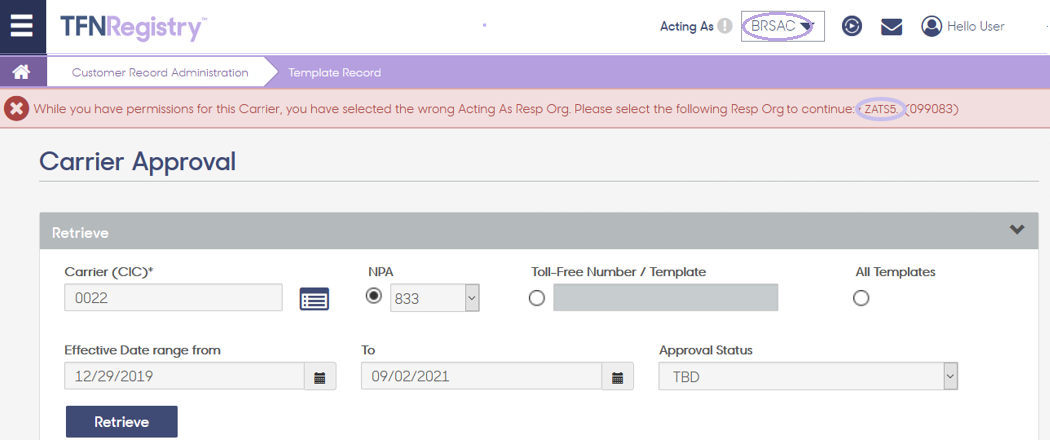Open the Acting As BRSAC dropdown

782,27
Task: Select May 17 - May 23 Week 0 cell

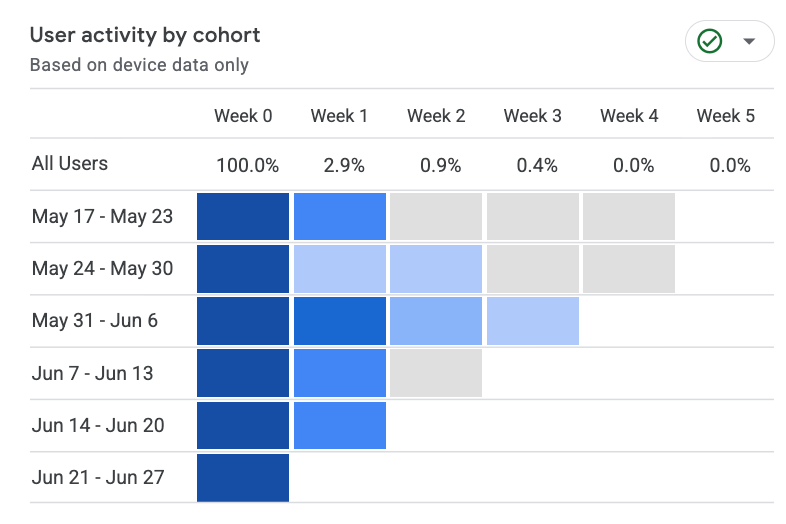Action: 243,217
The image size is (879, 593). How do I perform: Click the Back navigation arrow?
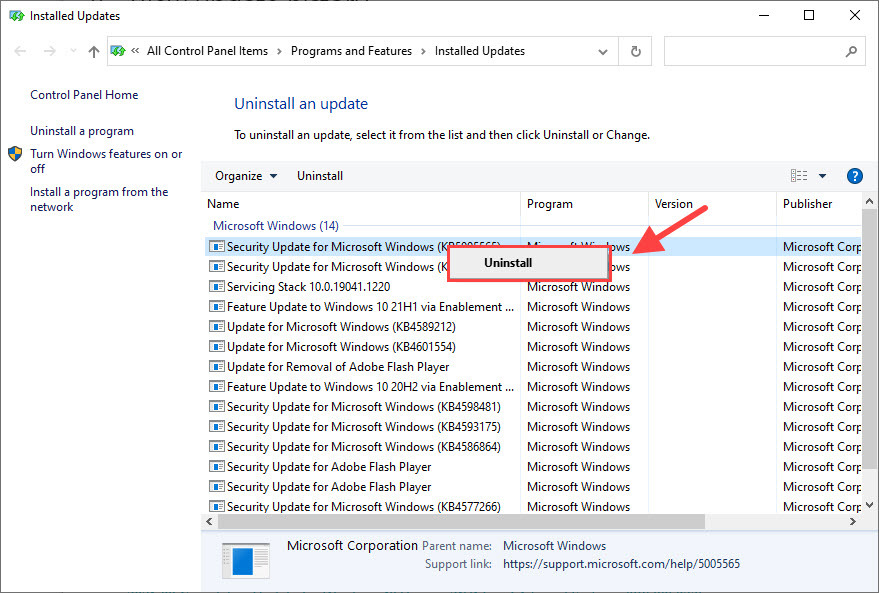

---

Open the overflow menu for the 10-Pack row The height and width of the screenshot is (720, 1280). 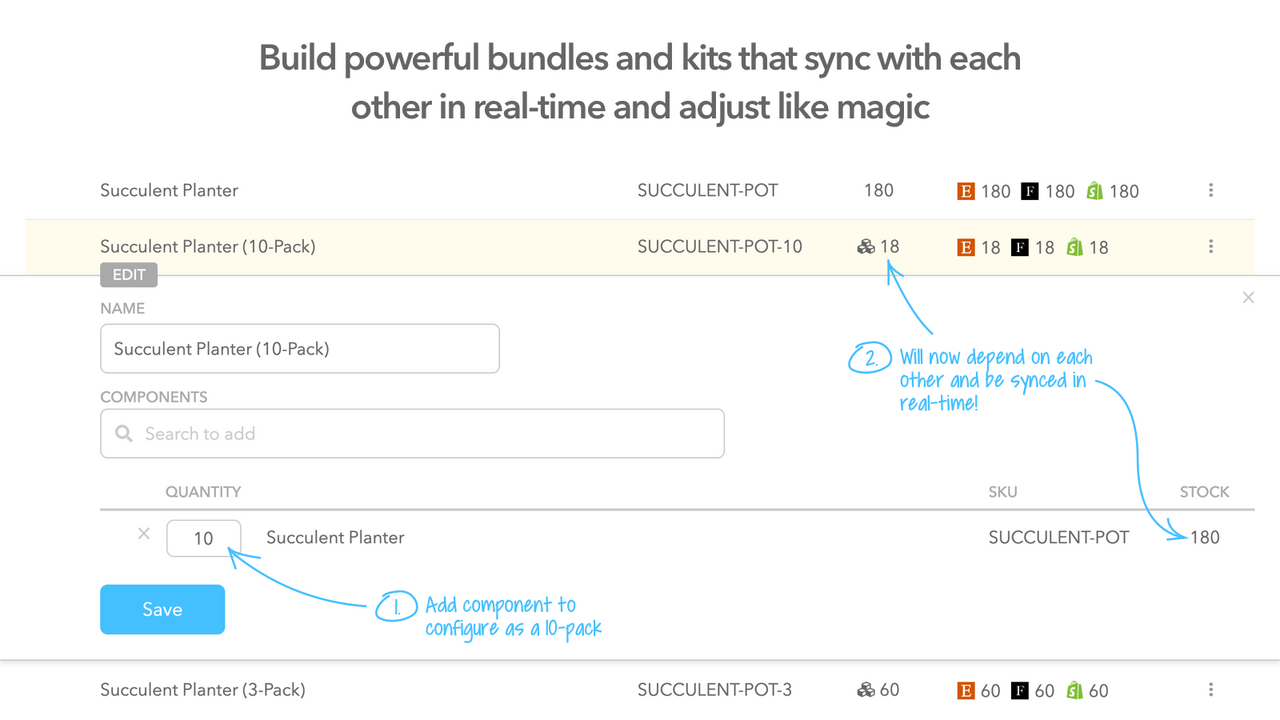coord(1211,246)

- **ACTIVITY**: Please print the lines above word for word, starting at the one with "Task: Select May 17 - May 23 Week 0 cell" and ending at the one with "The image size", both included, and without any picture.

- **ANSWER TO THE EXERCISE**:
Task: Select May 17 - May 23 Week 0 cell

Action: 243,217
The image size is (879, 593). How do I perform: Click the Back navigation arrow?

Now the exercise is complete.